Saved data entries
..........

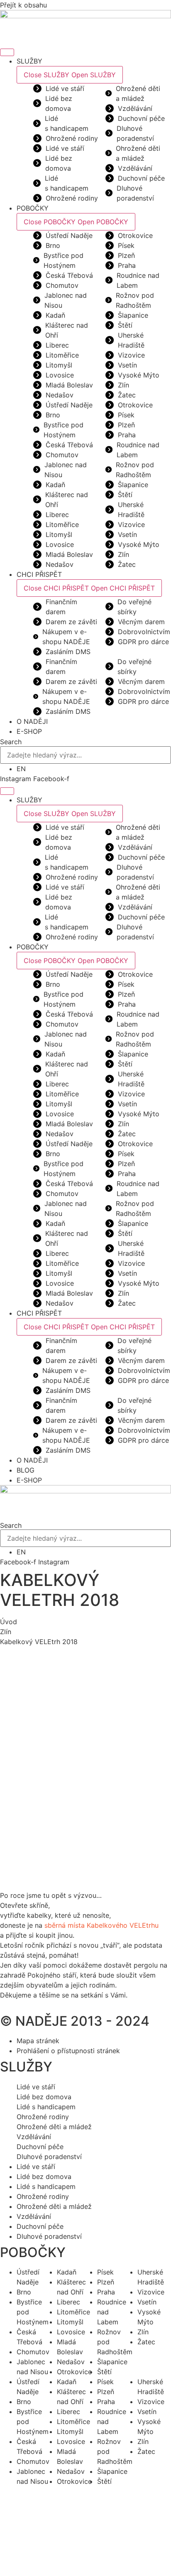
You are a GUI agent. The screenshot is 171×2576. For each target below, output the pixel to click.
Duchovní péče (141, 118)
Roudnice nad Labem (138, 280)
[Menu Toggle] (7, 52)
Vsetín (127, 365)
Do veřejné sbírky (134, 607)
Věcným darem (141, 622)
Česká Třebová (69, 275)
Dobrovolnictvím (144, 631)
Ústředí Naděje (69, 235)
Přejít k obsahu (23, 5)
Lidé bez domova (58, 103)
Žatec (127, 395)
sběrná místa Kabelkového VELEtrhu (101, 1925)
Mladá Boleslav (69, 385)
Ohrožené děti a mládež (138, 93)
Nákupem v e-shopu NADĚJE (66, 636)
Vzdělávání (135, 108)
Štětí (125, 325)
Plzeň (126, 255)
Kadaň (55, 315)
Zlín (123, 385)
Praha (127, 265)
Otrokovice (135, 235)
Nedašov (59, 395)
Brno (53, 245)
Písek (126, 245)
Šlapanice (133, 315)
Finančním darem (61, 607)
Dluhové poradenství (135, 133)
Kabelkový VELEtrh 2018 (39, 1641)
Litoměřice (62, 355)
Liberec (57, 345)
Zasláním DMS (68, 651)
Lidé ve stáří (65, 88)
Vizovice (131, 355)
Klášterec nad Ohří (66, 330)
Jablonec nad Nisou (65, 300)
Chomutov (62, 285)
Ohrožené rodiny (72, 138)
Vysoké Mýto (138, 375)
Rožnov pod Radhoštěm (135, 300)
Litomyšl (59, 365)
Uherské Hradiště (131, 340)
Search (11, 741)
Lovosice (60, 375)
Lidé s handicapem (66, 123)
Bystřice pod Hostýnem (63, 260)
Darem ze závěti (71, 622)
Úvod (8, 1622)
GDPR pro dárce (143, 641)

..........

> About this exercise
Reproduce the entries above exactly, without images.

> Result
You are a GUI agent. The screenshot is 171×2576. For each target below, output the pixel to click.
Duchovní péče (141, 118)
Roudnice nad Labem (138, 280)
[Menu Toggle] (7, 52)
Vsetín (127, 365)
Do veřejné sbírky (134, 607)
Věcným darem (141, 622)
Česká Třebová (69, 275)
Dobrovolnictvím (144, 631)
Ústředí Naděje (69, 235)
Přejít k obsahu (23, 5)
Lidé bez domova (58, 103)
Žatec (127, 395)
sběrná místa Kabelkového VELEtrhu (101, 1925)
Mladá Boleslav (69, 385)
Ohrožené děti a mládež (138, 93)
Nákupem v e-shopu NADĚJE (66, 636)
Vzdělávání (135, 108)
Štětí (125, 325)
Plzeň (126, 255)
Kadaň (55, 315)
Zlín (123, 385)
Praha (127, 265)
Otrokovice (135, 235)
Nedašov (59, 395)
Brno (53, 245)
Písek (126, 245)
Šlapanice (133, 315)
Finančním darem (61, 607)
Dluhové poradenství (135, 133)
Kabelkový VELEtrh 2018 (39, 1641)
Litoměřice (62, 355)
Liberec (57, 345)
Zasláním DMS (68, 651)
Lidé ve stáří (65, 88)
Vizovice (131, 355)
Klášterec nad Ohří (66, 330)
Jablonec nad Nisou (65, 300)
Chomutov (62, 285)
Ohrožené rodiny (72, 138)
Vysoké Mýto (138, 375)
Rožnov pod Radhoštěm (135, 300)
Litomyšl (59, 365)
Uherské Hradiště (131, 340)
Search (11, 741)
Lovosice (60, 375)
Lidé s handicapem (66, 123)
Bystřice pod Hostýnem (63, 260)
Darem ze závěti (71, 622)
Úvod (8, 1622)
GDPR pro dárce (143, 641)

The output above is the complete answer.